You may know that Google regularly changes the way that it sorts and delivers search results to the millions of users looking for products, services and information each day. Well Google has just made a change to the algorithm that decides where websites come in its search listings and is called the ‘Panda’ update.
Google has always had the same stated aim: to rank highest those sites that provide the best content for a term that a user keys into the search box. So is your insurance or financial website ‘Panda’ friendly? In other words does it provide Google with the best content and most relevancy possible? To answer this question here are the main things that you should be looking out for in your website with the ‘Panda’ update.
1. Does your website provide useful and accurate information?
You have to ask yourself an objective question when reading the content on your website: “is it accurate, is it helpful and is it well written in the same way that a magazine or journal is well written?” If you’re not the best at writing content it may well be worth considering using professional copywriters who are used to scripting the kind of information you need on your website.
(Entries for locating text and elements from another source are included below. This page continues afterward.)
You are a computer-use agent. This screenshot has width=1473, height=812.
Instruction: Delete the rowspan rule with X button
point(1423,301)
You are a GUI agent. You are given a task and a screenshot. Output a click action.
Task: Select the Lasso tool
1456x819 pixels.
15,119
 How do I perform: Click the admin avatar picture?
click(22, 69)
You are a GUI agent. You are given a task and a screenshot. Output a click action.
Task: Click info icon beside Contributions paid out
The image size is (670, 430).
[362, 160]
2. Is the content on your site unique?
There is a plethora of websites that grow their content massively by simply stealing or (to use an internet term) scraping content from other websites. So to the user this means that the site is providing information that is already out there on the web and has already been published by someone else. Google’s response is to rank the site that published the content first higher than the one that has simply piggy-backed that site – indeed if your content is a straightforward copy of someone else’s your site may even get banned from the search listings. There’s no easy way to say this but you HAVE to write your own unique content!
3. Is your content high quality?
Google is also playing classroom teacher with this new update and it deems poor quality pages to be those that include:
- poor spelling (sometimes deliberate spelling errors!)
- errors in data
- navigation errors
Google is looking for websites that are consistently high quality, accurate and reliable throughout to give the best experience to users who are searching for information on the web.
4. Is your site for Google or is it for users?
Most SEO specialists would traditionally say that to rank well in Google and indeed other search engines your site needs to optimised to court their attention and rank well. Well actually the opposite is quite true as well. If your site is easy to access, interesting and engaging, relevant, free of errors and inconsistencies, then users will enjoy a better experience and get the information they want quickly and without fuss. So avoid things like masses of adverts, inaccurate information, misleading elements and tricks to get your site ranking higher in Google and actually you will be on the way towards better search rankings.
It’s almost a case of ceasing to play the ‘search engine ranking game’ and start playing the ‘appealing to real users game’ and then better results will come.